Bugünkü yazımızı bir gönül adamının şu sözleriyle bitirelim:

"Yaratıcıyı tanımak için muammaları çözmeye kalkışmaya gerek yoktur. Daha fazla etrafımıza bakmamız yeterlidir. Çünkü fezaya baktığımızda O'nun bulutlar içinde yürüdüğünü, şimşeklerle kollarını uzattığını ve yağmurlarla bize indiğini, çiçeklerle yüzümüze gülümsediğini görürüz."

SORALIM ÖĞRENELİM

Allah'ın doğal felaketlerle insanlara ders vermek istediği doğru mu? Doğru ise günahsız çocukların suçu ne?

Emine DOĞAN/ANKARA

Elbette her olaydan ders çıkarmak, ibret almak lazımdır. Allah, öç almayı bekleyen ve insanların acı çekmesinden zevk alan bir varlık değildir. Merhametlilerin en yücesidir. İyiliklerden yanadır. Dünyada karşılaşılan bazı felaketler, insanoğlunun tedbirsizliğinden ve ihmalkárlığından kaynaklanmaktadır. Bunun dışında Yüce Allah, hikmeti gereği insanları denemek için bazı musibetler verdiğini de Kuran'da ifade etmektedir. İnsan sabır, teslimiyet ve itaatla bu musibetleri lehine çevirebilir. Şüphesiz, her şerde bir hayır vardır. Hoşumuza gitmeyecek olaylarda da bilmediğimiz iyi sonuçların var olabileceğini düşünmeliyiz. Tedbiri de hiçbir zaman elden bırakmamalıyız. Ádetullah böyle cereyan etmektedir.

Bir Hıristiyan kadınla evlendim. Türkiye'de resmi nikáh yaptırdık. Belçika'da da kilisede bir tören düzenlenecek; benim bir eş olarak bu törene katılmamda dini yönden bir sakınca var mı?

H.K./BELÇİKA

Eşiniz Hıristiyan olduğuna göre onun inançlarına karşı hoşgörülü olmanız gerekir. Bu nedenle kilisede yapılacak olan törene katılmanızda bir mahzur yoktur.

İdrarımı tutamıyorum. İdrar elbiseme de bulaşıyor. Her zaman temizlemek de mümkün olmuyor. Namaz kılmamda abdest yönünden bir kolaylık var mı?

N.R./İSTANBUL

Abdest alıp bir vakit namaz kılacak kadar bir süre ara vermeden akıntı devam ediyorsa özür sahibi sayılırsınız. Her namaz vakti için abdest almanız gerekir.
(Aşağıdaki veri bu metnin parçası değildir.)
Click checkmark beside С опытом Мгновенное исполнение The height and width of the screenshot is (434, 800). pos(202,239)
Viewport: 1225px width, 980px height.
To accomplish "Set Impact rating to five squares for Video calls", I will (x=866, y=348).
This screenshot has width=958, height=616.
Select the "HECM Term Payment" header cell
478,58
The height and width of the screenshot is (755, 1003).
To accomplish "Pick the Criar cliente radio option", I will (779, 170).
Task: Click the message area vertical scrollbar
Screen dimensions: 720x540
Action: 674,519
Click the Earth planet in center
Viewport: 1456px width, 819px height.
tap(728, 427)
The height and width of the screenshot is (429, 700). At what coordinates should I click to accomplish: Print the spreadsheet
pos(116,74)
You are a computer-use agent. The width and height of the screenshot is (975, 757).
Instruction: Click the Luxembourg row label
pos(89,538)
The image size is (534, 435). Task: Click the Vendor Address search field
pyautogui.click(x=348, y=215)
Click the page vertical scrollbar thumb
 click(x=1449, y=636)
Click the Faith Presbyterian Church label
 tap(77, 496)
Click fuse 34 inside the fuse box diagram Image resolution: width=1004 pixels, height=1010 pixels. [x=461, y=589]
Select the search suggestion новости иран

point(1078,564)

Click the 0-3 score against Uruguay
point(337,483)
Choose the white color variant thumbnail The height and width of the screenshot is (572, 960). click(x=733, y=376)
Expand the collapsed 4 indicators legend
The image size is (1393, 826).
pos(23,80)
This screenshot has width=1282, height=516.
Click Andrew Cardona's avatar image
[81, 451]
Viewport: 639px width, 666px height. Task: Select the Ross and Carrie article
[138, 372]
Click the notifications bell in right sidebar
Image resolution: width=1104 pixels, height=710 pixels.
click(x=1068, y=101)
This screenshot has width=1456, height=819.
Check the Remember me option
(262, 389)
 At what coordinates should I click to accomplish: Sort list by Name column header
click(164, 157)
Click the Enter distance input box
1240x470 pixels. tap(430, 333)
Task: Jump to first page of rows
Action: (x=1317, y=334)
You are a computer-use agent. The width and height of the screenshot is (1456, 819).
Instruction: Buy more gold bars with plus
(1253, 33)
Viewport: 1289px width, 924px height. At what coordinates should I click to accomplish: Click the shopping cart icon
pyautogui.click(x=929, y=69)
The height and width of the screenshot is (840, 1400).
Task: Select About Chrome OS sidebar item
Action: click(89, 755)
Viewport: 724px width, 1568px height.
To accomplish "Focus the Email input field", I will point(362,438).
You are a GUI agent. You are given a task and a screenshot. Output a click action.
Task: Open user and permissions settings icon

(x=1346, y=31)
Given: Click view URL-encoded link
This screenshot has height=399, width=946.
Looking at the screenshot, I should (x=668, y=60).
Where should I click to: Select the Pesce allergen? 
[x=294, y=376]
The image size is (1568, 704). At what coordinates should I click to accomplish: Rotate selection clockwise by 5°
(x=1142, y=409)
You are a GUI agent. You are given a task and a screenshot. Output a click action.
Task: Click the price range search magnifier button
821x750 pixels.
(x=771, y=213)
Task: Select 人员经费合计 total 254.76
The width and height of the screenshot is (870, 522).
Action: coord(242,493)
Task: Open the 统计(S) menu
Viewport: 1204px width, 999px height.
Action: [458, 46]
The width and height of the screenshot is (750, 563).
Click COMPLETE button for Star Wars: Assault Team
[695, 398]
Alacağınız bu abdestle ikinci bir namaz vakti girinceye kadar farz, nafile, cenaze namazlarını kılabilirsiniz. Ancak, vakit çıktıktan sonra yeniden abdest almanız gerekir. Akıntı her an devam ediyorsa çamaşırınızı yıkamanız gerekmez.

Dileğimin Allah katında kabul olması için ne yapmalıyım?

Şerife ÖZCAN

Dileğinizin Allah katında kabul görmesi için ihlasla dua etmeniz gerekir. Çünkü Allah içtenlikle yapılan duaları kabul eder.

Bir ayette "Sur'a üflendi" deniliyor. Halbuki bizim bildiğimiz, İsrafil'in Sur'a birinci üflemesinde kıyamet kopacak, ikinci üflemesinde dirilecektir. Halbuki Sur'a henüz üflenmedi, dünya hayatı devam ediyor. Siz ne diyorsunuz?

Atilla OLGUN-İZMİR

Sur'a üfleneceği kesin olduğundan, geçmiş sigasıyla "üflendi" tabiri kullanılmıştır. Bu bir belagat kuralıdır. Kuran üslubunda gelecekte meydana gelmesi kesin olan hadiseler için bu ifadeler -sanki olup bitmişçesine- kullanılmıştır.